Forewing dull brown; the upper stigmata with pale annuli, the reniform sometimes wholly pale, the orbicular round; claviform absent; hindwing ochreous white, suffused with fuscous towards termen only in male, more broadly in female; in ab. budensis Frr. the ground colour is grey; in ab. elutior Alph. the forewings are more brightly coloured, being cinnamon brown or yellowish grey; and in ab. palaestinensis Kalchb. [Now full species Xestia palaestinensis (Kalchberg, 1897)], while the ground colour is paler, all the markings are more distinct. – ab. obscura Tutt and ab. nigra Tutt represent the reddish black and greyish black forms, with stigmata sometimes clear, at others almost obsolete, which occur in the North of Scotland, the hindwing also being blackish; rufescens Tutt and rufa Tutt are merely colour varieties.

==Biology==
This moth flies at night from July to September and is attracted to light, making it susceptible to light traps, and sugar. It also visits flowers such as heather, marram grass and ragwort. It is found in woodland edges, waste ground and suburban habitats with a distribution that covers most of England.

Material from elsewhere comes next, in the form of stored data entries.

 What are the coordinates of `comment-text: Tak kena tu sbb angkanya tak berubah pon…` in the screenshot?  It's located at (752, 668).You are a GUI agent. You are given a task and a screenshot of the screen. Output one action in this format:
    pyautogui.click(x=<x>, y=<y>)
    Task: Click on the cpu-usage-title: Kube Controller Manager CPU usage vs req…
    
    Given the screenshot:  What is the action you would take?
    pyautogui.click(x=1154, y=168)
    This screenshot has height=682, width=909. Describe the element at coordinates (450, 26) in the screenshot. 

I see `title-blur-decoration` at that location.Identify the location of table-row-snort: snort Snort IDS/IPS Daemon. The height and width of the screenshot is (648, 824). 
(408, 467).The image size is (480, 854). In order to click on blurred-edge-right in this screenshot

Larva greenish ochreous, with pale dorsal and subdorsal lines edged with dark; between them a row of oblique marks. The larva feeds on a variety of plants such as bedstraw, oak and willow, as well as various grasses. The species overwinters as a larva, remaining active and feeding throughout.

1. The flight season refers to the British Isles. This may vary in other parts of the range.